## ACTIVITY
The entries below should be transcribed in their entirety, exactly as written.

Segment Open

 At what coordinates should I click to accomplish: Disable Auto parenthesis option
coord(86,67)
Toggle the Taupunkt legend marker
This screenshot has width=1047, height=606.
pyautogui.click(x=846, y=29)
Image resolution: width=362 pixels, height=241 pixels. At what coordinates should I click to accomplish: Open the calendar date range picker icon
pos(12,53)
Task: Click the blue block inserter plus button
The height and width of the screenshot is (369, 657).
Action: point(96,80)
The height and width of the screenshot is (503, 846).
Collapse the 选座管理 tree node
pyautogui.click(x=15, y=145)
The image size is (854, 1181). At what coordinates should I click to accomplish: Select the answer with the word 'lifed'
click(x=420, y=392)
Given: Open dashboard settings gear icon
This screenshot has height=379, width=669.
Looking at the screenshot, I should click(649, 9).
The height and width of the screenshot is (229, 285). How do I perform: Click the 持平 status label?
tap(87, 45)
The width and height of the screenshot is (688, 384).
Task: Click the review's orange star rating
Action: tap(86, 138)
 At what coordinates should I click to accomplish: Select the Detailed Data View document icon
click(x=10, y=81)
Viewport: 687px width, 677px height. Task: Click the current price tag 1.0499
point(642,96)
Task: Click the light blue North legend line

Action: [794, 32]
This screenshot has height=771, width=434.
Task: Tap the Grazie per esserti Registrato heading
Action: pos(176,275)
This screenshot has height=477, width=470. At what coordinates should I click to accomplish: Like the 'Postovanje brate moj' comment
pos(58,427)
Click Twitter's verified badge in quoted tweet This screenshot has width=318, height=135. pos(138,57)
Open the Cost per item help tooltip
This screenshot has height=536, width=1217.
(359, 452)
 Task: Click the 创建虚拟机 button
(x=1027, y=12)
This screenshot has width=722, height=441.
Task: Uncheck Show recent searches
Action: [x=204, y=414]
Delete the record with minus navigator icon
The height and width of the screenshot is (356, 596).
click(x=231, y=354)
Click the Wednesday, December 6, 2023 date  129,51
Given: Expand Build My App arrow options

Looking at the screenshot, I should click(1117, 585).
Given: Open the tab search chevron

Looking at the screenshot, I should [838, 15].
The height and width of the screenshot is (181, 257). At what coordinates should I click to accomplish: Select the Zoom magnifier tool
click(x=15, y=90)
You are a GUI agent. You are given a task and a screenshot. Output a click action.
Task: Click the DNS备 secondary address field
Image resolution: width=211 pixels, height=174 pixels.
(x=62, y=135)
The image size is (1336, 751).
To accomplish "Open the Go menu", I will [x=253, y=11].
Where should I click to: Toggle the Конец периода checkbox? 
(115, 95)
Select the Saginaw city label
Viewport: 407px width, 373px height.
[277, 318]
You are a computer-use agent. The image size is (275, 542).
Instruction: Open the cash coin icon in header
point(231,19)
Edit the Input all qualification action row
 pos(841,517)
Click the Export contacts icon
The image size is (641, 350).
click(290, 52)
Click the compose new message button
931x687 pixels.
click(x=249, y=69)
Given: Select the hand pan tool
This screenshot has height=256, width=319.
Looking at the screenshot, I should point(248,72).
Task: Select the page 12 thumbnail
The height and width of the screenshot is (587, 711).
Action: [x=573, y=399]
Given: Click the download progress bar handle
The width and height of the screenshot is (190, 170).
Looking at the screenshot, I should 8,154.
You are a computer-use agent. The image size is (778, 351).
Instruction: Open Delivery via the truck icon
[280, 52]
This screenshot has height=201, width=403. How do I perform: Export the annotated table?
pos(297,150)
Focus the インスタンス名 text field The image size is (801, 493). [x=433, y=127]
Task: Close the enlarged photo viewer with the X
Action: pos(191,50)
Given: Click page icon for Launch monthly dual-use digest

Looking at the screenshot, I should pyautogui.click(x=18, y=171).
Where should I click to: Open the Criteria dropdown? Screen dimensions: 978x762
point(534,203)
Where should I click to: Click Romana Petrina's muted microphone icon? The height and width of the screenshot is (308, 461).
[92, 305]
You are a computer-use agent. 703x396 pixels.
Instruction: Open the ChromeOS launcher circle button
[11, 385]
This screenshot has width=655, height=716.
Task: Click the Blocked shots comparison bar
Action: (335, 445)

Segment Closed

## OUTPUT FOR THIS TASK
 At what coordinates should I click to accomplish: Disable Auto parenthesis option
coord(86,67)
Toggle the Taupunkt legend marker
This screenshot has width=1047, height=606.
pyautogui.click(x=846, y=29)
Image resolution: width=362 pixels, height=241 pixels. At what coordinates should I click to accomplish: Open the calendar date range picker icon
pos(12,53)
Task: Click the blue block inserter plus button
The height and width of the screenshot is (369, 657).
Action: point(96,80)
The height and width of the screenshot is (503, 846).
Collapse the 选座管理 tree node
pyautogui.click(x=15, y=145)
The image size is (854, 1181). At what coordinates should I click to accomplish: Select the answer with the word 'lifed'
click(x=420, y=392)
Given: Open dashboard settings gear icon
This screenshot has height=379, width=669.
Looking at the screenshot, I should click(649, 9).
The height and width of the screenshot is (229, 285). How do I perform: Click the 持平 status label?
tap(87, 45)
The width and height of the screenshot is (688, 384).
Task: Click the review's orange star rating
Action: tap(86, 138)
 At what coordinates should I click to accomplish: Select the Detailed Data View document icon
click(x=10, y=81)
Viewport: 687px width, 677px height. Task: Click the current price tag 1.0499
point(642,96)
Task: Click the light blue North legend line

Action: [794, 32]
This screenshot has height=771, width=434.
Task: Tap the Grazie per esserti Registrato heading
Action: pos(176,275)
This screenshot has height=477, width=470. At what coordinates should I click to accomplish: Like the 'Postovanje brate moj' comment
pos(58,427)
Click Twitter's verified badge in quoted tweet This screenshot has width=318, height=135. pos(138,57)
Open the Cost per item help tooltip
This screenshot has height=536, width=1217.
(359, 452)
 Task: Click the 创建虚拟机 button
(x=1027, y=12)
This screenshot has width=722, height=441.
Task: Uncheck Show recent searches
Action: [x=204, y=414]
Delete the record with minus navigator icon
The height and width of the screenshot is (356, 596).
click(x=231, y=354)
Click the Wednesday, December 6, 2023 date  129,51
Given: Expand Build My App arrow options

Looking at the screenshot, I should click(1117, 585).
Given: Open the tab search chevron

Looking at the screenshot, I should [838, 15].
The height and width of the screenshot is (181, 257). At what coordinates should I click to accomplish: Select the Zoom magnifier tool
click(x=15, y=90)
You are a GUI agent. You are given a task and a screenshot. Output a click action.
Task: Click the DNS备 secondary address field
Image resolution: width=211 pixels, height=174 pixels.
(x=62, y=135)
The image size is (1336, 751).
To accomplish "Open the Go menu", I will [x=253, y=11].
Where should I click to: Toggle the Конец периода checkbox? 
(115, 95)
Select the Saginaw city label
Viewport: 407px width, 373px height.
[277, 318]
You are a computer-use agent. The image size is (275, 542).
Instruction: Open the cash coin icon in header
point(231,19)
Edit the Input all qualification action row
 pos(841,517)
Click the Export contacts icon
The image size is (641, 350).
click(290, 52)
Click the compose new message button
931x687 pixels.
click(x=249, y=69)
Given: Select the hand pan tool
This screenshot has height=256, width=319.
Looking at the screenshot, I should point(248,72).
Task: Select the page 12 thumbnail
The height and width of the screenshot is (587, 711).
Action: [x=573, y=399]
Given: Click the download progress bar handle
The width and height of the screenshot is (190, 170).
Looking at the screenshot, I should 8,154.
You are a computer-use agent. The image size is (778, 351).
Instruction: Open Delivery via the truck icon
[280, 52]
This screenshot has height=201, width=403. How do I perform: Export the annotated table?
pos(297,150)
Focus the インスタンス名 text field The image size is (801, 493). [x=433, y=127]
Task: Close the enlarged photo viewer with the X
Action: pos(191,50)
Given: Click page icon for Launch monthly dual-use digest

Looking at the screenshot, I should pyautogui.click(x=18, y=171).
Where should I click to: Open the Criteria dropdown? Screen dimensions: 978x762
point(534,203)
Where should I click to: Click Romana Petrina's muted microphone icon? The height and width of the screenshot is (308, 461).
[92, 305]
You are a computer-use agent. 703x396 pixels.
Instruction: Open the ChromeOS launcher circle button
[11, 385]
This screenshot has width=655, height=716.
Task: Click the Blocked shots comparison bar
Action: (335, 445)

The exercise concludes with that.